Request - From the comment below on A/B testing advice, list every objection the commenter raises against relying on a single metric built from a mix of other metrics.
-- begin Text extract --
A/B testing pitfalls and lessons learned - samps
http://exp-platform.com/Documents/IEEEComputer2007OnlineExperiments.pdf

======
btilly
The advice is mixed in quality.

The worst piece of advice is to only use one metric, which is some complicated
mix of other metrics. The basic reason they want this is to give a clear go/no
go signal that everyone agrees on. Perhaps if you have to deal with the
politics of a larger organization, that's a good idea. But if you're a small
company, the extra detail you get about how your product is used from tracking
multiple metrics is very good for helping clarify what you're trying to do,
and how you want to do it.

Furthermore the act of creating a complex weighted measure is pushing the
argument elsewhere. And when you're still trying to figure out how your site
is actually performing, you don't have the context to know what measure to
use. Furthermore you won't be able to use the obvious chi-square test (or its
better relative, the g-test). There is no need to over-complicate the
statistics.

The idea of having a hashing function to do test assignment is one that I had
not considered. I've always suggested the obvious rand() at assignment time
approach, which accomplishes the same thing but with more overhead at run
time. I'd caution people who try the hashing approach to use a standard
library, because it would be really, really easy to have the website think
that assignment is done one way while your analysis assumes that it is done in
another.
-- end Text extract --
-- begin Record extracts --
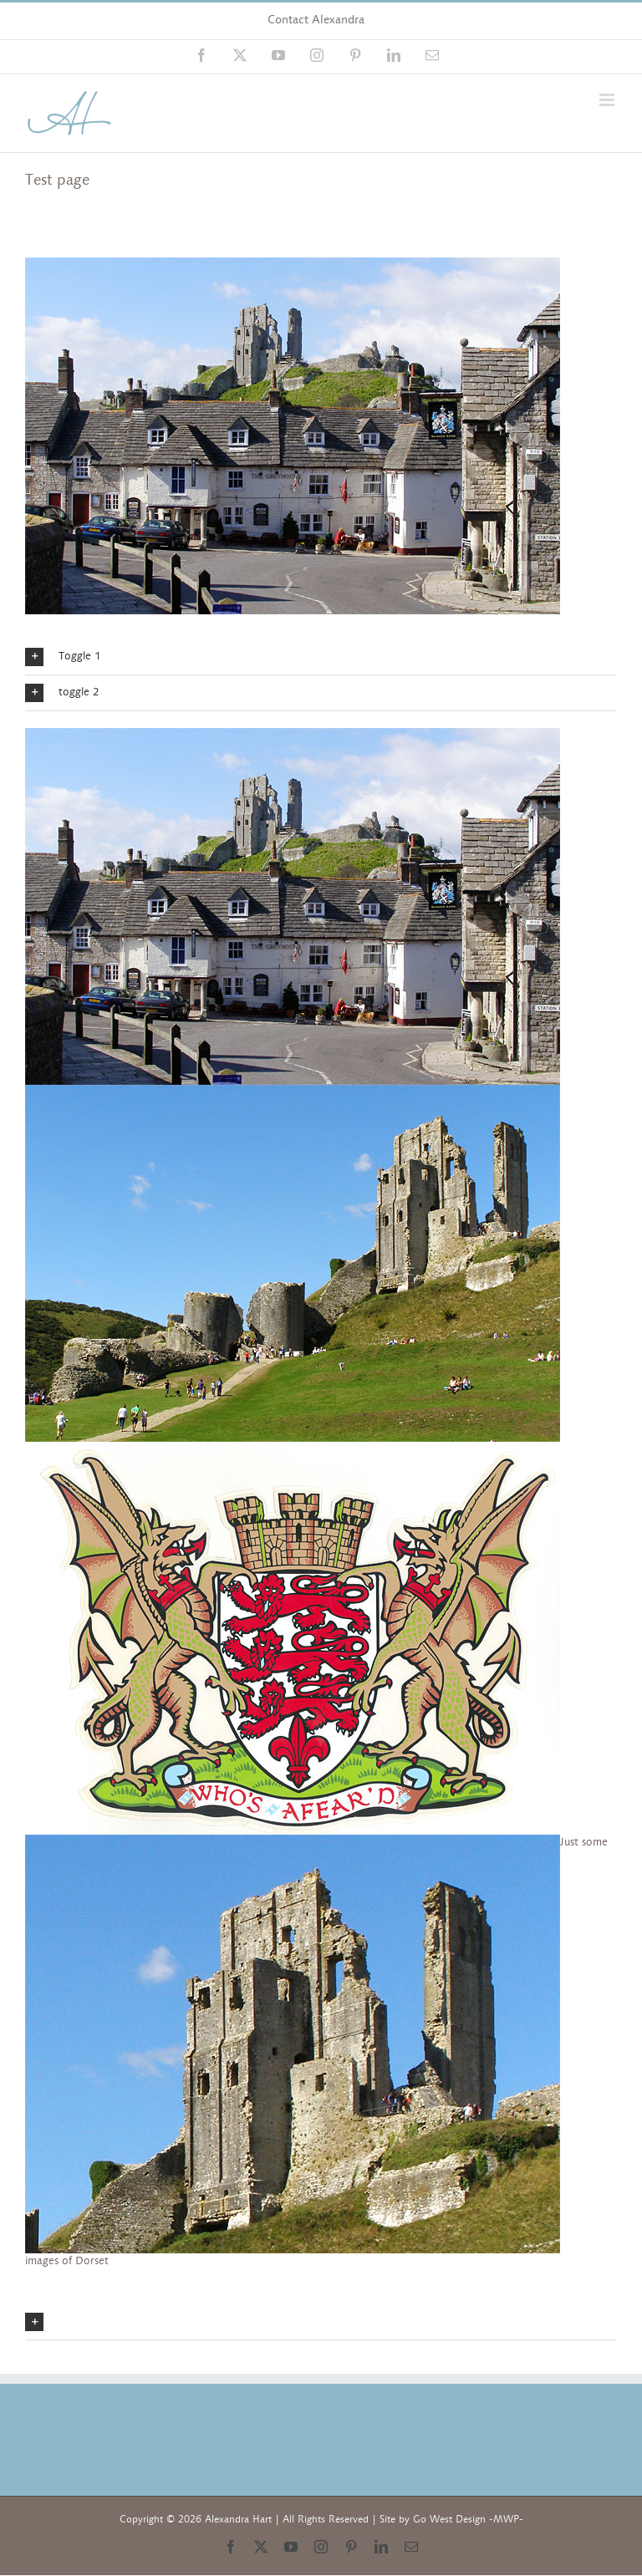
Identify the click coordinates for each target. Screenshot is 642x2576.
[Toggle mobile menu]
-- end Record extracts --
-- begin Record extracts --
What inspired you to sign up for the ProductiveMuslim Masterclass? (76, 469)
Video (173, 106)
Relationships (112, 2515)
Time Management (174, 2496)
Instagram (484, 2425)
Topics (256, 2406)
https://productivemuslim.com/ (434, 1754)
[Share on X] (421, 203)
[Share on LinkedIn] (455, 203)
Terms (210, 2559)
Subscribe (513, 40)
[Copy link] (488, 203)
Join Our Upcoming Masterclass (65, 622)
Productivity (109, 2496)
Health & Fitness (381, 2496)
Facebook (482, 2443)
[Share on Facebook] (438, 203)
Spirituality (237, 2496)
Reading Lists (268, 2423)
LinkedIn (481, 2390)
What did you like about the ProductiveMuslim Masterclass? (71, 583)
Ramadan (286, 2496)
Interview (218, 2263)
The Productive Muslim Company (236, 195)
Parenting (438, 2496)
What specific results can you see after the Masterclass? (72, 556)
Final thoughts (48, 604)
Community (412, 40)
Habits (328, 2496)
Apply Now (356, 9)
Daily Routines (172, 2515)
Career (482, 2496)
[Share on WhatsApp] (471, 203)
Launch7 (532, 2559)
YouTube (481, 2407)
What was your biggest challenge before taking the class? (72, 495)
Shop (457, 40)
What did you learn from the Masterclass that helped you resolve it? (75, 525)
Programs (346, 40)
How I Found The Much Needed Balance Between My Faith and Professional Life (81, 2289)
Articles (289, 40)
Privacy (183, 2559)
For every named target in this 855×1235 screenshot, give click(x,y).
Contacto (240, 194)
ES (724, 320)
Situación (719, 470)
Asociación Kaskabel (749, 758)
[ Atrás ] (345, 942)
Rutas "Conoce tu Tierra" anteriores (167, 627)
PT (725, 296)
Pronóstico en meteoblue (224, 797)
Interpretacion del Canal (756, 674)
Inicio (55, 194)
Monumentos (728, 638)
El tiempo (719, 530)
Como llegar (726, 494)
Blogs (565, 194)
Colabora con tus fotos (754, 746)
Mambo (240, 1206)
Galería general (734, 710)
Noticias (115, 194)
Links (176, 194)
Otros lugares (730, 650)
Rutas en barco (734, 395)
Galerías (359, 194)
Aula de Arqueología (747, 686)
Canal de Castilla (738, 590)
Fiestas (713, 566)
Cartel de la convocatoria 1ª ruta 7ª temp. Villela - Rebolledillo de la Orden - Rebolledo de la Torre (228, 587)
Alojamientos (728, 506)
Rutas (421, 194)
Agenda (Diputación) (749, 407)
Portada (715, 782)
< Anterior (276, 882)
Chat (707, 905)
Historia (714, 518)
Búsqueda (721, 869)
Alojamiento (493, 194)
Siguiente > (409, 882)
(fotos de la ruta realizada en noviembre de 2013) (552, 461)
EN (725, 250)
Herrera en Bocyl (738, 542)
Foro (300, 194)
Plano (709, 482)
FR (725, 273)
-- end Record extracts --
-- begin Record extracts --
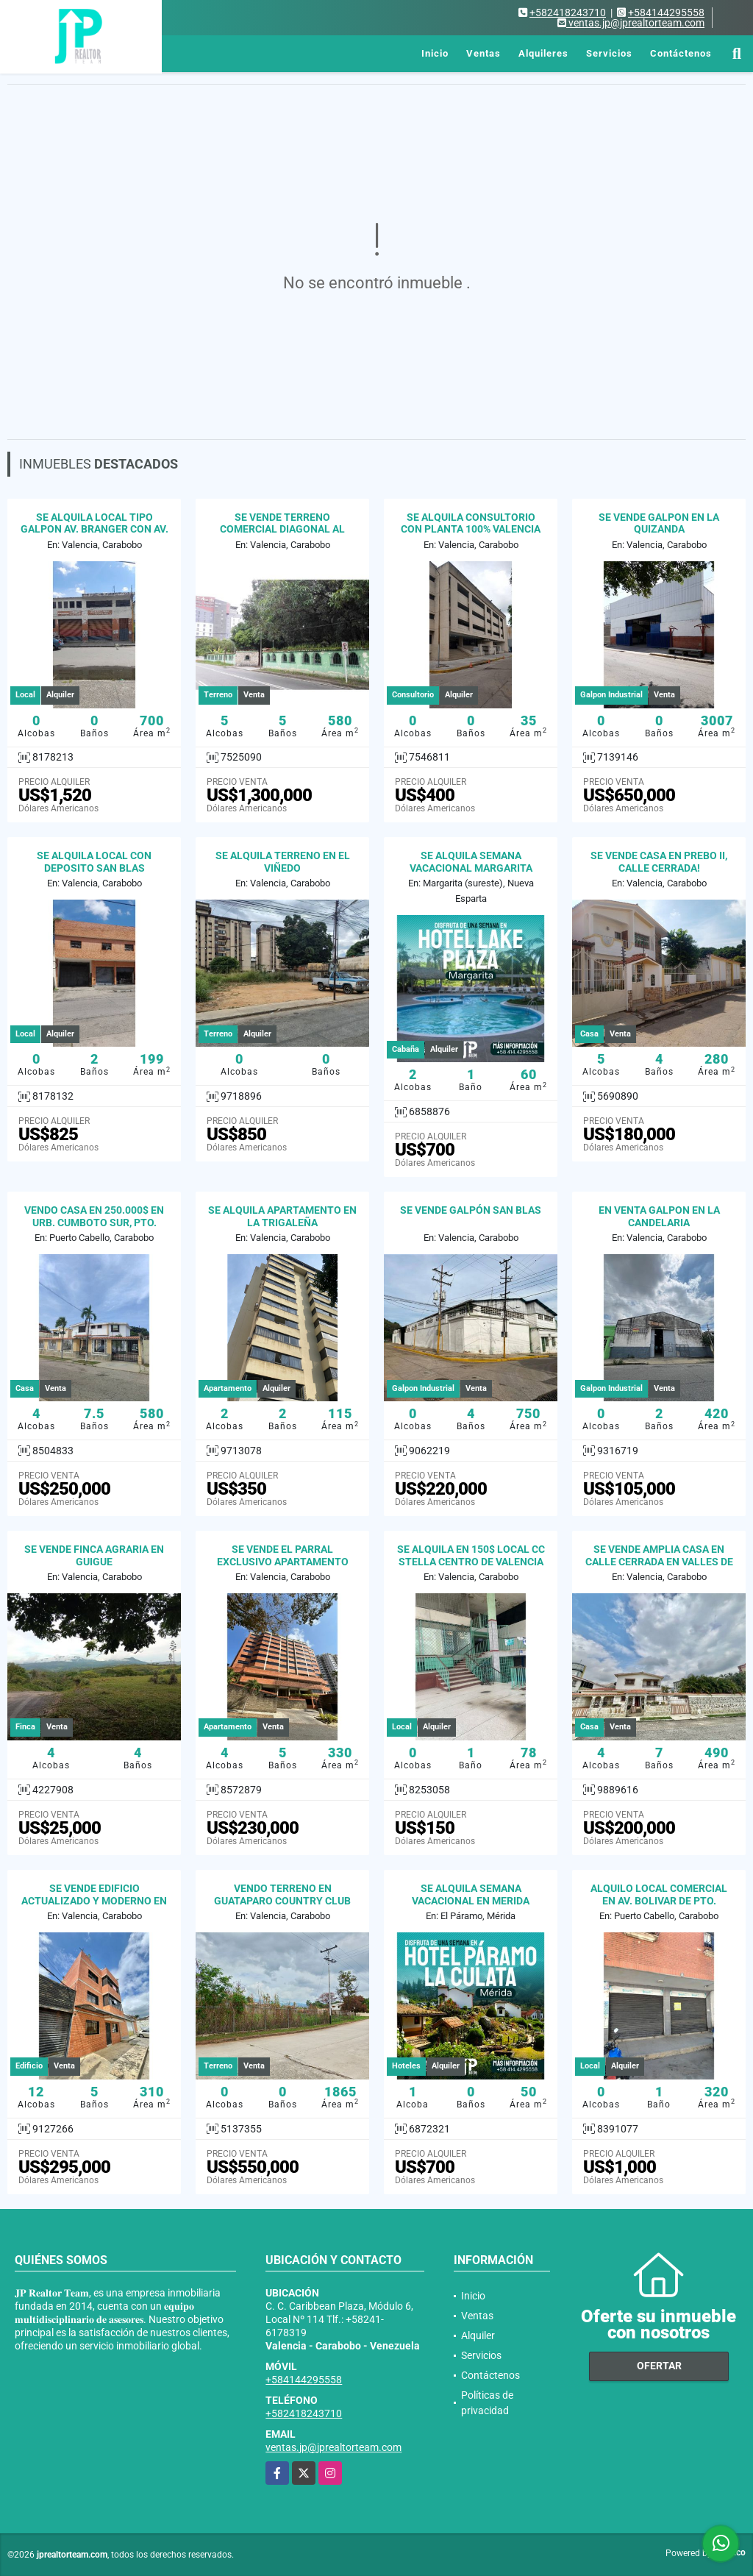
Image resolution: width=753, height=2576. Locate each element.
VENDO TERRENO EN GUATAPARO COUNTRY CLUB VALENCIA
-- end Record extracts --
Solution -
- A small company learns more about how its product is used by tracking multiple metrics, which helps clarify what it is trying to do and how.
- Creating a complex weighted measure only pushes the argument elsewhere.
- While you are still figuring out how your site actually performs, you lack the context to know what measure to use.
- A combined measure rules out the obvious chi-square test and its better relative, the g-test, which over-complicates the statistics.